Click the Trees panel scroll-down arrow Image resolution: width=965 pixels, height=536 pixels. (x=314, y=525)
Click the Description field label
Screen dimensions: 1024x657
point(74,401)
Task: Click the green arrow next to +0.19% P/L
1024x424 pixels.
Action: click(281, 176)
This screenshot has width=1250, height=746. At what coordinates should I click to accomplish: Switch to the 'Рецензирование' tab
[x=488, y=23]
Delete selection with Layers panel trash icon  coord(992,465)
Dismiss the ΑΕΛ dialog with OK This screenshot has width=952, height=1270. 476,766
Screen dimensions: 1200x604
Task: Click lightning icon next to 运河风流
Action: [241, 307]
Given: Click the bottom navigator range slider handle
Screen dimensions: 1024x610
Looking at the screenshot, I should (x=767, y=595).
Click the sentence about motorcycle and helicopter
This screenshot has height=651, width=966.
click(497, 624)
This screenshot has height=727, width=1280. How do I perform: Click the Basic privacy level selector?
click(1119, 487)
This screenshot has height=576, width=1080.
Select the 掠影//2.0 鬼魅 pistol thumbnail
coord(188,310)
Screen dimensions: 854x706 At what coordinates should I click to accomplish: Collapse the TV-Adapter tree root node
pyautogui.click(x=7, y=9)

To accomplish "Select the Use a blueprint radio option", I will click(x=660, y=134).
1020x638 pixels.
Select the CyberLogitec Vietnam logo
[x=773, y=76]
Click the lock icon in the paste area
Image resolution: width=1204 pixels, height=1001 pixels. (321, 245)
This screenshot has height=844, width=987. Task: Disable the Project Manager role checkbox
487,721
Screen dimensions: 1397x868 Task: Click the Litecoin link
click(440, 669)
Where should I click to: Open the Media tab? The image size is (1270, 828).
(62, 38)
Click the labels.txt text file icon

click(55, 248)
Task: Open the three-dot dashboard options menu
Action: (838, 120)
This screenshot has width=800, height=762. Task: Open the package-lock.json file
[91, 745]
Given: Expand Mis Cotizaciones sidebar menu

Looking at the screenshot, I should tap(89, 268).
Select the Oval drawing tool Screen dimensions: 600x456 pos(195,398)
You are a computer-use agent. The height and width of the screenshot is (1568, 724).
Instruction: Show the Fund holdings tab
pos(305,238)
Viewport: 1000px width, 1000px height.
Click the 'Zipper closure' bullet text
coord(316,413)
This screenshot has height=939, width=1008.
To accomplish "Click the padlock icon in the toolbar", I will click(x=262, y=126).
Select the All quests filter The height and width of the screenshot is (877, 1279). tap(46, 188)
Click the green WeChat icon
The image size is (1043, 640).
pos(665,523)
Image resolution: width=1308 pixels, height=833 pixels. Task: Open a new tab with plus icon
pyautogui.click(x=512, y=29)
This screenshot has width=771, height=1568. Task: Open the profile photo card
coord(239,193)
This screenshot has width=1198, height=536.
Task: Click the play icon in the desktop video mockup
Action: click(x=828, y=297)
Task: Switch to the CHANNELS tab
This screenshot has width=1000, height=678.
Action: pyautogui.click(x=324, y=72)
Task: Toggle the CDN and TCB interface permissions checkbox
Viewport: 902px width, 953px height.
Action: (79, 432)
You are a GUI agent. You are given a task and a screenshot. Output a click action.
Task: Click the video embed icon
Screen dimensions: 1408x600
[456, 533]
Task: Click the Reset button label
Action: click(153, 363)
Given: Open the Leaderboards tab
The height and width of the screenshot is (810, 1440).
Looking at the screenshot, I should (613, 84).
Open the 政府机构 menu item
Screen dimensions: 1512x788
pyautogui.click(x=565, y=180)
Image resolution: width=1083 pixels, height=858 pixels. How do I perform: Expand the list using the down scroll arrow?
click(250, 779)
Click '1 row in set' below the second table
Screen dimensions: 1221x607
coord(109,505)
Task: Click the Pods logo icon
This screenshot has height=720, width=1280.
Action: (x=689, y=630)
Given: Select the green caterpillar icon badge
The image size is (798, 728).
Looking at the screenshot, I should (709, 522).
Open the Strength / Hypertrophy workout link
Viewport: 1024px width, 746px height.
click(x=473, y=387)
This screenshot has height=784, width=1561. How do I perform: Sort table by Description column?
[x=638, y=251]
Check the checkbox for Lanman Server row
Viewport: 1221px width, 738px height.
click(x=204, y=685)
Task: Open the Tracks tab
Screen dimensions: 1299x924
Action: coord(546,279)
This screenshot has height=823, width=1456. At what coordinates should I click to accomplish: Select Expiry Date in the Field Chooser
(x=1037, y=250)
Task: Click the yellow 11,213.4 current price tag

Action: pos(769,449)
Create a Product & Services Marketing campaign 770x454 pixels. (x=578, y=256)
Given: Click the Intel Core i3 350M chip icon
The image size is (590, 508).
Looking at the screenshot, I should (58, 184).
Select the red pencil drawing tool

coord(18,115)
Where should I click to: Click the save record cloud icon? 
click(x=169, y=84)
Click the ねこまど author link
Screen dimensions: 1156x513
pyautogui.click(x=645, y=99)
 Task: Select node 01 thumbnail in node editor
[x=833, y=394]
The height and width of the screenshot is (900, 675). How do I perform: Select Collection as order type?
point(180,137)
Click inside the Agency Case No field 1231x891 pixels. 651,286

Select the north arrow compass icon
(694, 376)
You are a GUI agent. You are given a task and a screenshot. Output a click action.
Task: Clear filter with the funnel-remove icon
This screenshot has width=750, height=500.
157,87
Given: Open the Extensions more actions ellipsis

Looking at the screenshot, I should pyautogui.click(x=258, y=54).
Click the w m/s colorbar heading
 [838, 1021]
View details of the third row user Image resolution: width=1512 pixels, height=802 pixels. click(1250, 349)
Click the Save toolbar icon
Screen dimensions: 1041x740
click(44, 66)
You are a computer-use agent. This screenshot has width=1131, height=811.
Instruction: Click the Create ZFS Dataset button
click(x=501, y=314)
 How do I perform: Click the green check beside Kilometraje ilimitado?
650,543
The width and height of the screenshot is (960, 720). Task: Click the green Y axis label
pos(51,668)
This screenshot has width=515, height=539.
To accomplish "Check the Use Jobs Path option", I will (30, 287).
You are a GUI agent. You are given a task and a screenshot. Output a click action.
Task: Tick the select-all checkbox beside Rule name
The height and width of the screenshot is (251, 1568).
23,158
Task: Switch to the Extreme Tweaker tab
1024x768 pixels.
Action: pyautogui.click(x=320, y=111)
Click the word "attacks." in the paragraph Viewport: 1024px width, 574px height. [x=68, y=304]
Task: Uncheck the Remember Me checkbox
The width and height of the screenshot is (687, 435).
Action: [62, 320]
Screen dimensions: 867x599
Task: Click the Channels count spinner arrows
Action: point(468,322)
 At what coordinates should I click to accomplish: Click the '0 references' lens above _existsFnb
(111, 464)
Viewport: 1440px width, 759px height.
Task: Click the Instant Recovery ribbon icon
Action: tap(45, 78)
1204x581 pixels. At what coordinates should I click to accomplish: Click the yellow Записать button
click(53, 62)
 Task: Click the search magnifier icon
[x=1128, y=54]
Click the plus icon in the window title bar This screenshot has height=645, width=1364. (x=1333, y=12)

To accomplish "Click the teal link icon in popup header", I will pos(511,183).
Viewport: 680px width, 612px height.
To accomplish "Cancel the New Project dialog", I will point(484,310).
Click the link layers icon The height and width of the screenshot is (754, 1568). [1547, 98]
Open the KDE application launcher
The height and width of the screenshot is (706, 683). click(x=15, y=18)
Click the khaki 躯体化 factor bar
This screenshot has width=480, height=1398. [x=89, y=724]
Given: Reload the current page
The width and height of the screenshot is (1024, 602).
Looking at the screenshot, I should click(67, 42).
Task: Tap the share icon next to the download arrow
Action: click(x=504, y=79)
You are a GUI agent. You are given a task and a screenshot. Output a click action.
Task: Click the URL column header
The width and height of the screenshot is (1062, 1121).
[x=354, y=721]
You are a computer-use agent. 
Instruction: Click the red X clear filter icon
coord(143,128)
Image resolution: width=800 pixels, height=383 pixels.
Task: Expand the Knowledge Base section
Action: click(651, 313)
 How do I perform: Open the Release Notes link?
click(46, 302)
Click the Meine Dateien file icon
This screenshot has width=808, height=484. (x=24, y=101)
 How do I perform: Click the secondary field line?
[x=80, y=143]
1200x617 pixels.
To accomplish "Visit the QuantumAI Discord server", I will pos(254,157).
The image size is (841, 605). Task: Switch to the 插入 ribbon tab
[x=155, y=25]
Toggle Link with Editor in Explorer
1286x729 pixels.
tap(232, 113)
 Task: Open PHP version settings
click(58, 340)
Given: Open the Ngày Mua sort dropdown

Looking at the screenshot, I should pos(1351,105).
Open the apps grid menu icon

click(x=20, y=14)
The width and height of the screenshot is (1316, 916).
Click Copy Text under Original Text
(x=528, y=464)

| Exercise directions |
From the line with "Click the link" through the final line of the records, return each line exactly. Leave out the rest.

| Reply |
Click the link layers icon The height and width of the screenshot is (754, 1568). [1547, 98]
Open the KDE application launcher
The height and width of the screenshot is (706, 683). click(x=15, y=18)
Click the khaki 躯体化 factor bar
This screenshot has width=480, height=1398. [x=89, y=724]
Given: Reload the current page
The width and height of the screenshot is (1024, 602).
Looking at the screenshot, I should click(67, 42).
Task: Tap the share icon next to the download arrow
Action: click(x=504, y=79)
You are a GUI agent. You are given a task and a screenshot. Output a click action.
Task: Click the URL column header
The width and height of the screenshot is (1062, 1121).
[x=354, y=721]
You are a computer-use agent. 
Instruction: Click the red X clear filter icon
coord(143,128)
Image resolution: width=800 pixels, height=383 pixels.
Task: Expand the Knowledge Base section
Action: click(651, 313)
 How do I perform: Open the Release Notes link?
click(46, 302)
Click the Meine Dateien file icon
This screenshot has width=808, height=484. (x=24, y=101)
 How do I perform: Click the secondary field line?
[x=80, y=143]
1200x617 pixels.
To accomplish "Visit the QuantumAI Discord server", I will pos(254,157).
The image size is (841, 605). Task: Switch to the 插入 ribbon tab
[x=155, y=25]
Toggle Link with Editor in Explorer
1286x729 pixels.
tap(232, 113)
 Task: Open PHP version settings
click(58, 340)
Given: Open the Ngày Mua sort dropdown

Looking at the screenshot, I should pos(1351,105).
Open the apps grid menu icon

click(x=20, y=14)
The width and height of the screenshot is (1316, 916).
Click Copy Text under Original Text
(x=528, y=464)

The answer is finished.